How do Ties Affect the Uncertainty in Rank-Biased Overlap?
M. Corsi, and J. Urbano
International ACM SIGIR Conference on Information Retrieval in the Asia Pacific, 125-134, 2024.
Abstract
Rank-Biased Overlap (RBO) is a popular measure of the similarity between two rankings. A key characteristic of RBO is that it can be computed even when the rankings are not fully seen and only a prefix is known, but this introduces uncertainty in the computation. In such cases, one would normally compute the point estimate RBOEXT, as well as bounds representing the best and worst cases; their difference is thus a residual quantifying the amount of uncertainty. Another source of uncertainty is the presence of tied items, because their actual relative order is unknown.

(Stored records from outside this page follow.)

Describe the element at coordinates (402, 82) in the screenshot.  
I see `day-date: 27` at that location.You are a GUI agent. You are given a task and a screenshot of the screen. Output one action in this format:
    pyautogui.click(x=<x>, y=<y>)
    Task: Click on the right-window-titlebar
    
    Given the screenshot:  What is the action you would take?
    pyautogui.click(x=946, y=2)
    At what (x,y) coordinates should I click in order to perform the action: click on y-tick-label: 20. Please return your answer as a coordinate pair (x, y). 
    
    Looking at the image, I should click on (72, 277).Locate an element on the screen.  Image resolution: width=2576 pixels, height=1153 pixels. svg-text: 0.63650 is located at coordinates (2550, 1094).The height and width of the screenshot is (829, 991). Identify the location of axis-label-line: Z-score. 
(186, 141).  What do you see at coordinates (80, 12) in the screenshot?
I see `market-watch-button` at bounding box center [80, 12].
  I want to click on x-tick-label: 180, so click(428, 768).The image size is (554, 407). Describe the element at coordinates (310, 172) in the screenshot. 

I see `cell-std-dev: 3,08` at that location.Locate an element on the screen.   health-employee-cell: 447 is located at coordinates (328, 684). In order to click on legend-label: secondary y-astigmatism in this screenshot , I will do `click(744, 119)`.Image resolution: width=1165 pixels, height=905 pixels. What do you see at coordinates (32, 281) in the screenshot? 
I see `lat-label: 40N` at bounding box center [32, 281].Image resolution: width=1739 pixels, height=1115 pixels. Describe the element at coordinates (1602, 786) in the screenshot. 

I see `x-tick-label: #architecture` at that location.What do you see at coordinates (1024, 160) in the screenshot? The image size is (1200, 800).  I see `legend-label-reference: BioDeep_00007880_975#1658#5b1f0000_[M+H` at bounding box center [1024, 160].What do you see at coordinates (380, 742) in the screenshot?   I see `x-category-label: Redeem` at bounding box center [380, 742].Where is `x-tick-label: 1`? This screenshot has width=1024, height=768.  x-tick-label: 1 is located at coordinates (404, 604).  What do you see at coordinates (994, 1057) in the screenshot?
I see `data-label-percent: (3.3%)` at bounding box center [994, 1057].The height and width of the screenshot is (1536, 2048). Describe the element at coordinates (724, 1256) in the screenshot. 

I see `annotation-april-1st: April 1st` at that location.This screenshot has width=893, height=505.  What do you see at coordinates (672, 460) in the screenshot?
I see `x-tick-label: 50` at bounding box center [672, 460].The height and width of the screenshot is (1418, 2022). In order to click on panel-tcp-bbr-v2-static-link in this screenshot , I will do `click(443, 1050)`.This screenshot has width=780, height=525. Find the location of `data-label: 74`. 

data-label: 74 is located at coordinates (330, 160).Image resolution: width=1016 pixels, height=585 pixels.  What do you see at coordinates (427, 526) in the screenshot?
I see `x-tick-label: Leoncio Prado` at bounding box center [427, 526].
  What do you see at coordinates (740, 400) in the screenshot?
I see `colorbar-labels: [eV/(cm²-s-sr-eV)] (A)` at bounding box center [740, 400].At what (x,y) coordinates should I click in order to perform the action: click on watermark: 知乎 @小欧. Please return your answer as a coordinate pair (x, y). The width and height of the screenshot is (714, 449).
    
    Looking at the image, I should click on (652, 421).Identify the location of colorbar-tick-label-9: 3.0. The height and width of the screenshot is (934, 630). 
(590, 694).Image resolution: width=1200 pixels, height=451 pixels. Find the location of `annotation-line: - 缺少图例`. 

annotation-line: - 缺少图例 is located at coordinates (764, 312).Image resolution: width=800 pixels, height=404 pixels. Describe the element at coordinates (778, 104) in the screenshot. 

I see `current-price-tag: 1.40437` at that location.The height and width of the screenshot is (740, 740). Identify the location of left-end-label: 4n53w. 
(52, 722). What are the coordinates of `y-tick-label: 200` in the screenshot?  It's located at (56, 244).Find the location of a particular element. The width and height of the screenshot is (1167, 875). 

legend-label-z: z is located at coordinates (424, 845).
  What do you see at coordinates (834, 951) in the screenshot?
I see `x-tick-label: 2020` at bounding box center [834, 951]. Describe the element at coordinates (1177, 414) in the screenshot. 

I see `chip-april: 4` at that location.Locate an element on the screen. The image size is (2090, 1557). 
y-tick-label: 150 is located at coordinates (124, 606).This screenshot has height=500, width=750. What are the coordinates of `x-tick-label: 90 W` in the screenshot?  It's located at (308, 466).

Current approaches to this issue similarly provide a point estimate by considering the average RBO score over all the permutations of the ties, such as RBOa. However, there is currently no approach to quantify and bound the uncertainty due to ties, just as there is for the uncertainty due to unseen items. In this paper we fill this gap and provide algorithmic solutions to the problem of finding the arrangements of tied items that yield the lowest and highest possible RBO scores, naturally leading to total bounds and residuals. We also show that the current RBOa estimate only equals the average RBO over permutations when the rankings have the same length, so we also generalize it to rankings of different lengths. In summary, this work provides a full account for the uncertainty in RBO, allowing practitioners to make more sensible decisions on the grounds of rank similarity. The main realization is that residuals can actually be much larger once we account for both sources of uncertainty. To illustrate this, we present empirical results using both synthetic and TREC data, demonstrating that a realistic picture for the residual of RBO can only be provided by considering both sources of uncertainty.